Retype nothing except the lines below from the one with "The height and width of the screenshot is (868, 1379)." through the one with "Where should I", exactly, with images left out.

### RECORDS FOR THIS EXERCISE
⁂

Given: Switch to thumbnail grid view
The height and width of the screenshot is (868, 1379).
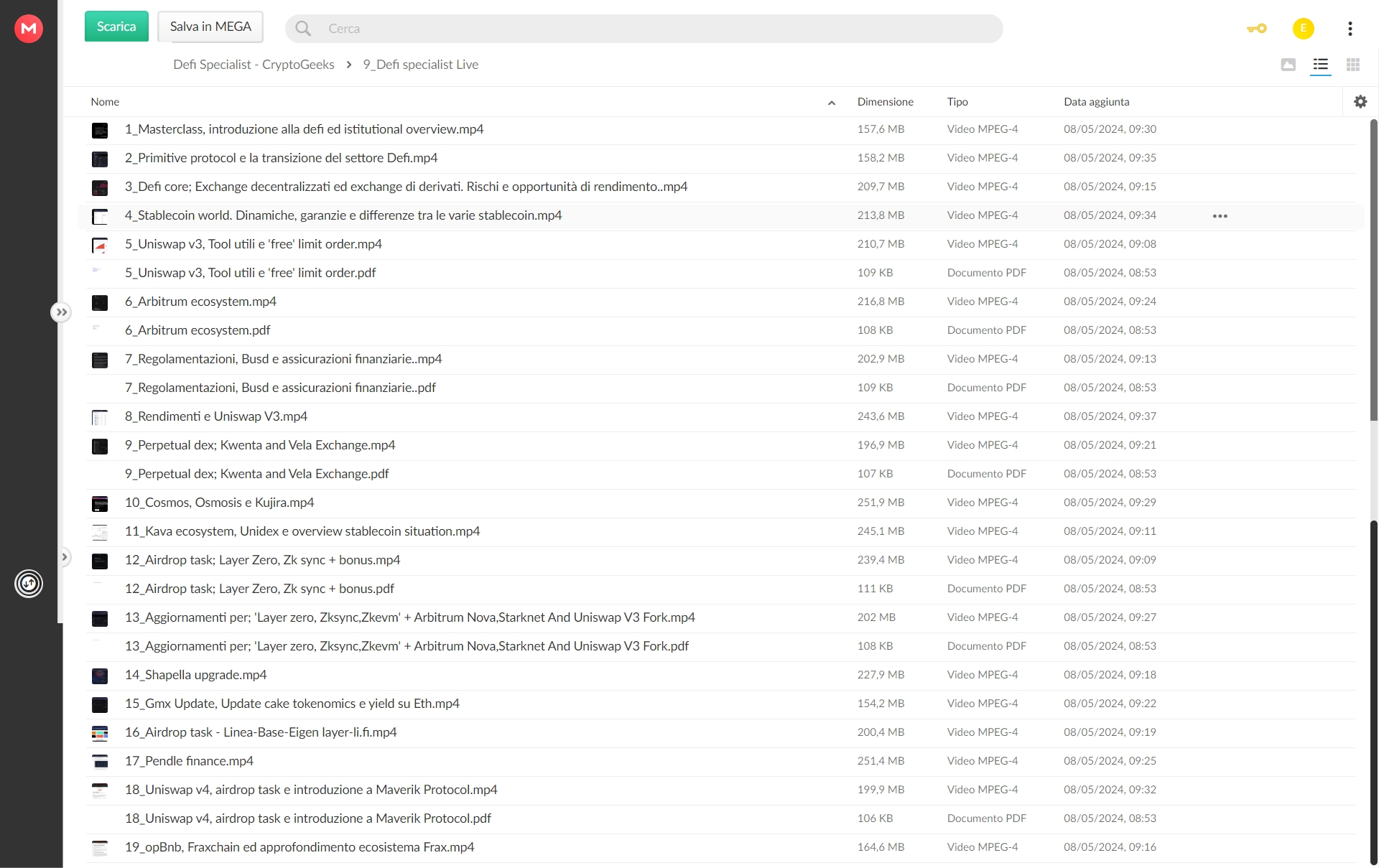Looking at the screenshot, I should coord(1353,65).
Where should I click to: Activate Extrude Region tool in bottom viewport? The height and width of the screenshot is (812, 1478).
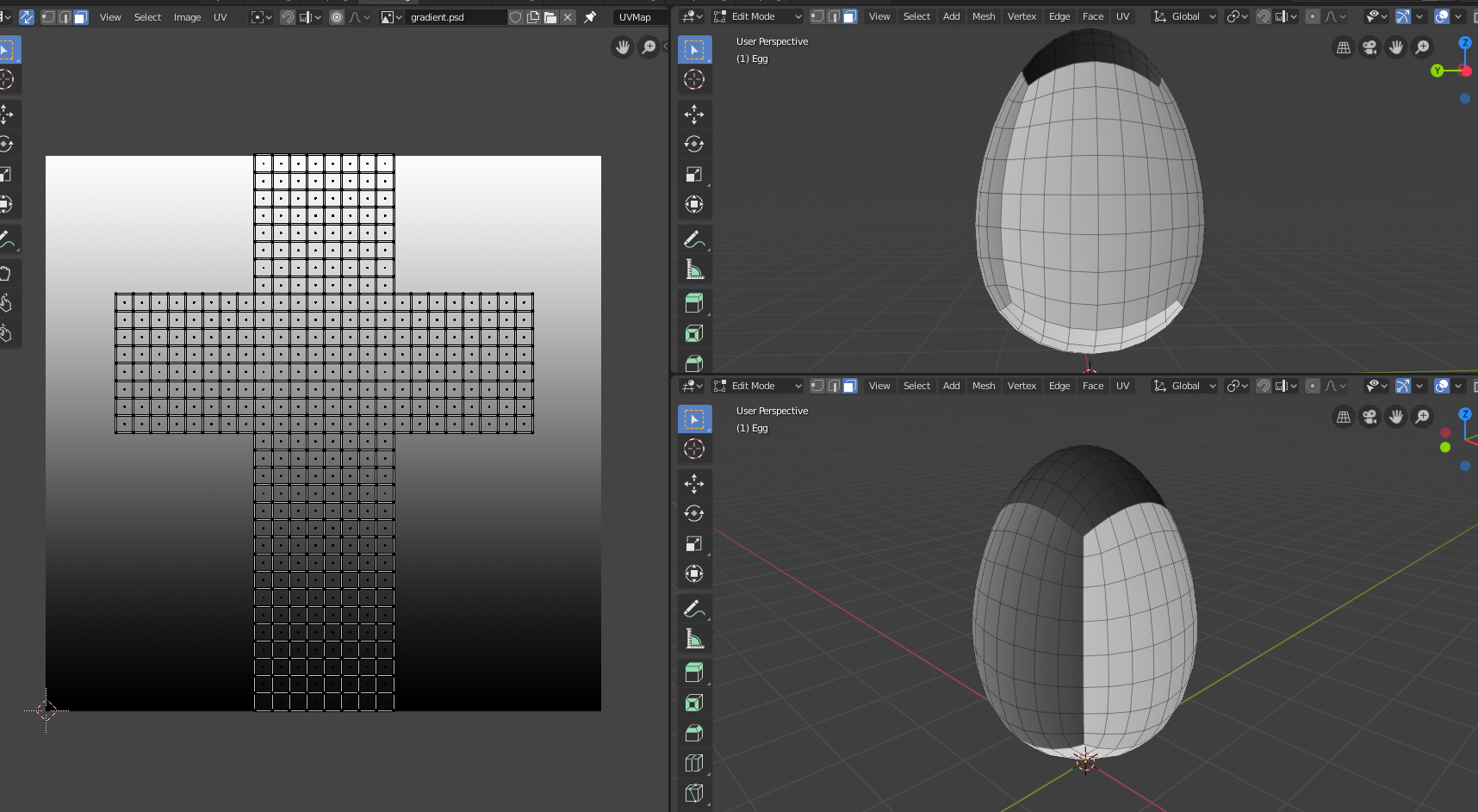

⁂

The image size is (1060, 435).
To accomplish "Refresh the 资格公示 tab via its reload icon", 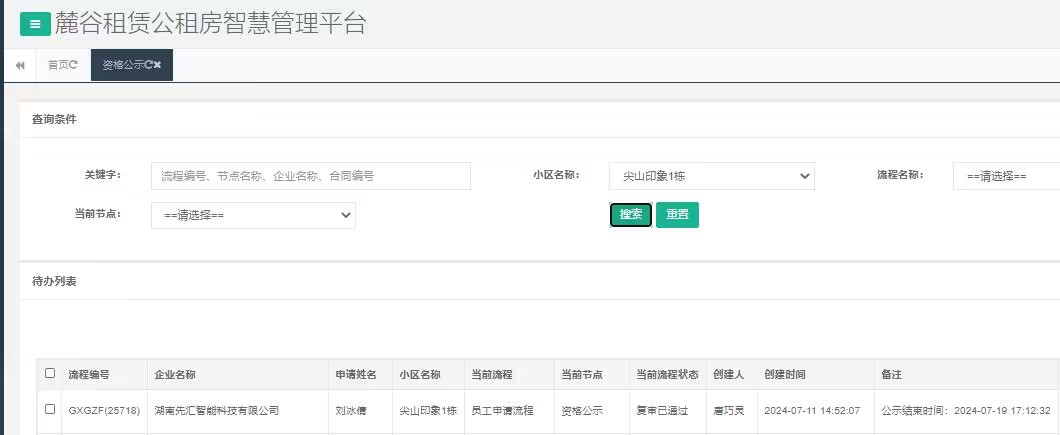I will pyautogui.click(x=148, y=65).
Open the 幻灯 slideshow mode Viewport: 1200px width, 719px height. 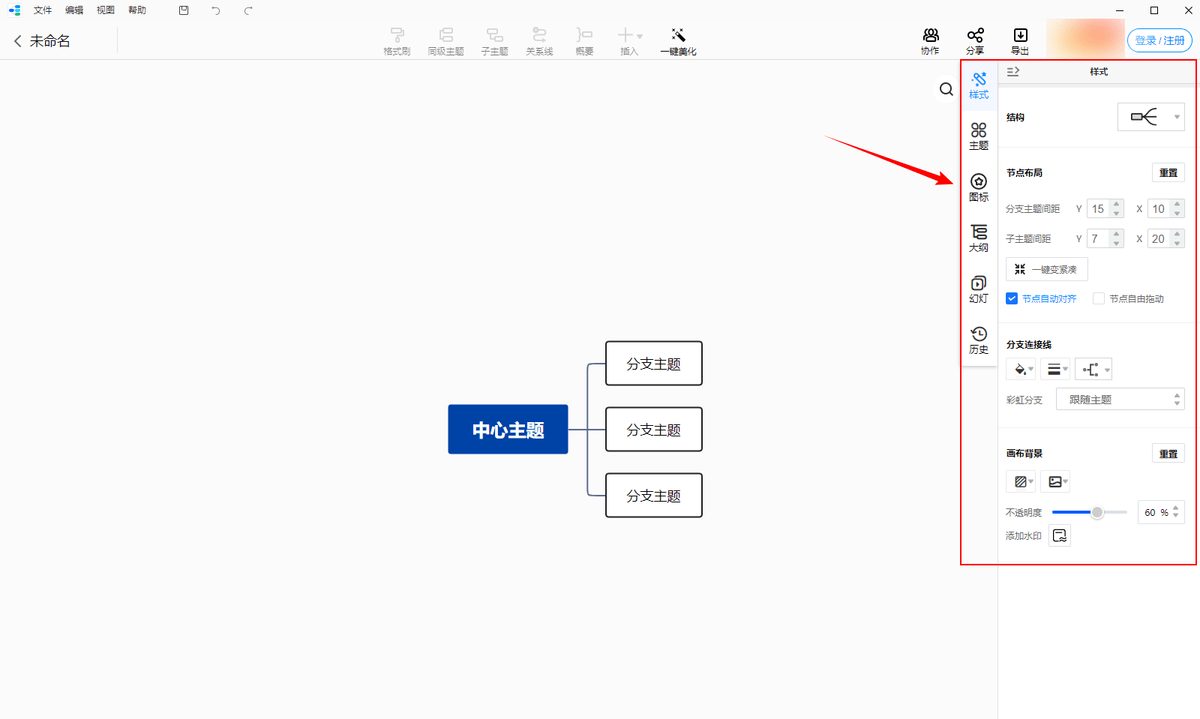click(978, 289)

⁂

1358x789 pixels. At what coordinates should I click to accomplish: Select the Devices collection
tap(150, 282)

⁂

### SOLUTION FOR THIS EXERCISE
The height and width of the screenshot is (868, 1379).
Looking at the screenshot, I should coord(1353,65).
Where should I click to: Activate Extrude Region tool in bottom viewport? The height and width of the screenshot is (812, 1478).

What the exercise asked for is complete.